La démocrate-chrétienne voit deux pistes. Premièrement, l’Union européenne doit rester une priorité. «Face à la crise de l’euro, les isolationnistes affirment que nous devons nous recentrer sur d’autres régions, mais c’est faux, s’est emportée la conseillère fédérale. Actuellement, 60% de nos échanges ont lieu avec l’UE. Nous n’atteindrons jamais ce chiffre avec l’Asie.» L’Argovienne se désole de voir les tensions «contreproductives» apparues entre la Suisse et ses voisins. Et d’appeler à un regroupement des forces pour «faire barrage à une lente dérive de notre continent européen».

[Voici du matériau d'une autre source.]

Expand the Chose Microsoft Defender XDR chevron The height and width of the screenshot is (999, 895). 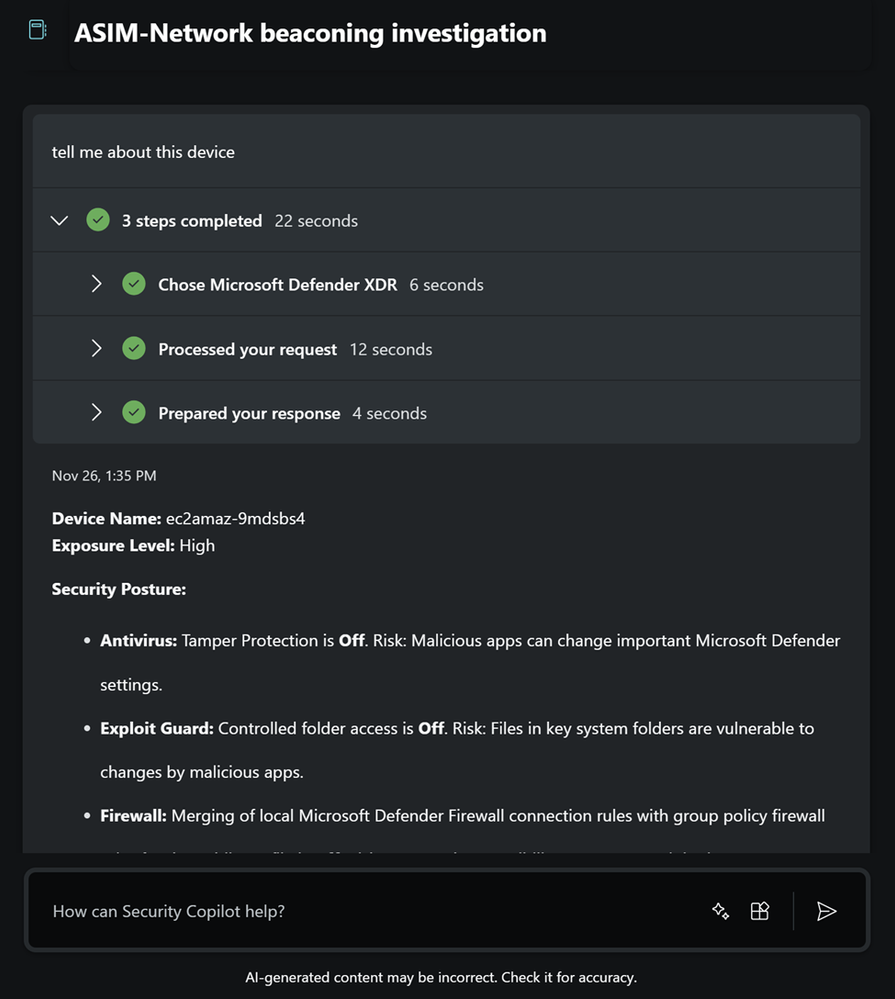[x=96, y=284]
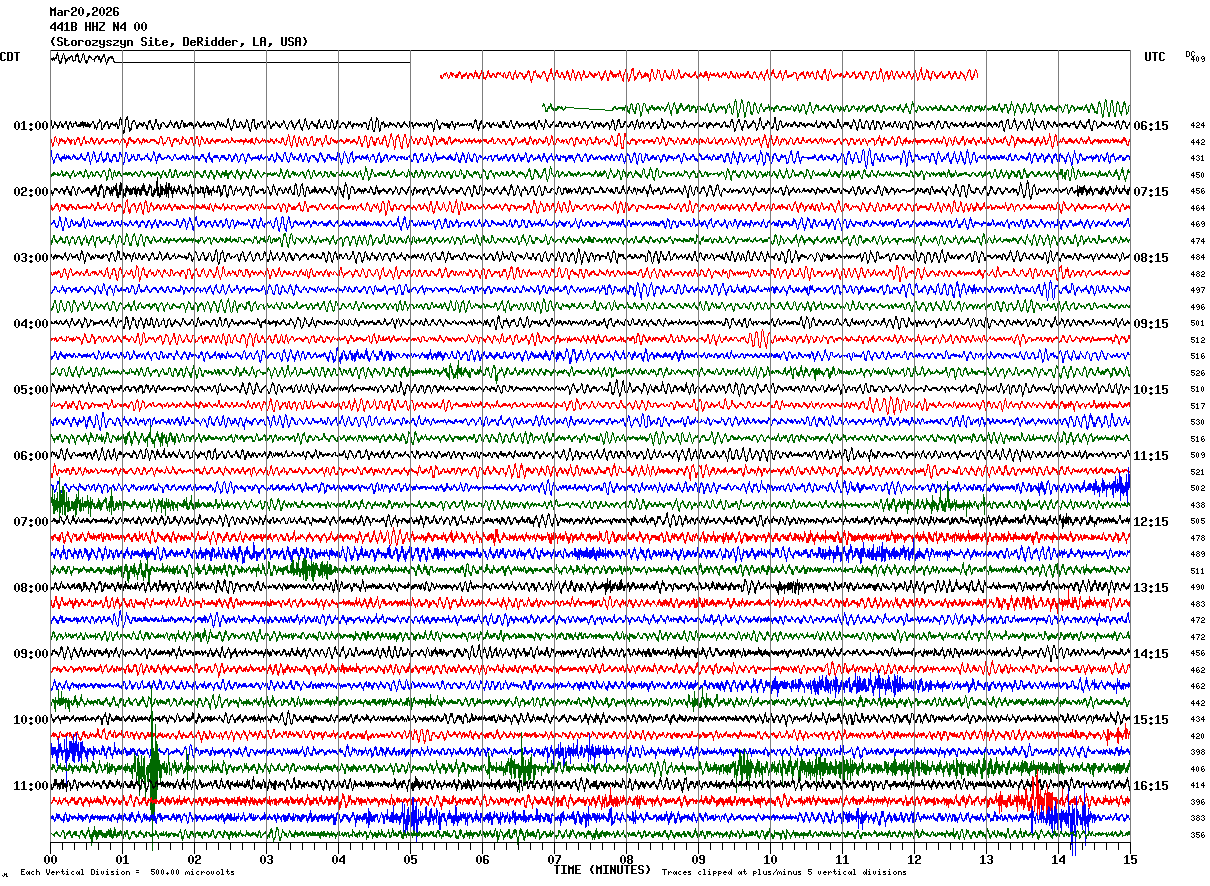The height and width of the screenshot is (886, 1210).
Task: Select the 16:15 UTC row label
Action: click(1152, 786)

Toujours opposée à une adhésion à l’UE mais consciente des «problèmes posés par la voie bilatérale», notamment en terme de reprise automatique de l’acquis communautaire, Doris Leuthard juge qu’il existe des «solutions intermédiaires», sans pour autant les détailler. Celles-ci figureront dans un rapport sur l’UE que le Conseil fédéral présentera en août en réponse à un postulat de la conseillère nationale Christa Markwalder.
La participation helvétique aux institutions internationales – notamment financières – représente l’autre priorité. «La crise donne l’occasion à la Suisse de se réinventer, se réjouit-elle. Utilisons notre expérience de pays neutre et de facilitateur de dialogue pour jouer un rôle de proposition proactif au sein de ces instances.»

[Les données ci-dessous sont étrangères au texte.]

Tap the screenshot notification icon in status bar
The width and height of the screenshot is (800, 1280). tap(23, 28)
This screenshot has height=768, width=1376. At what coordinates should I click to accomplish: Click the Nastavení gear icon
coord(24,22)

Au vu des pressions exercées par le G20 contre le secret bancaire, la Confédération ne donne pourtant pas l’impression de tenir le couteau par le manche. «Nous sommes intégrés aux travaux préparatoires du G20, rétorque la ministre. Le secrétaire d’Etat à l’économie Jean-Daniel Gerber revient à l’instant de Séoul, où il est allé faire pression sur la prochaine présidence.»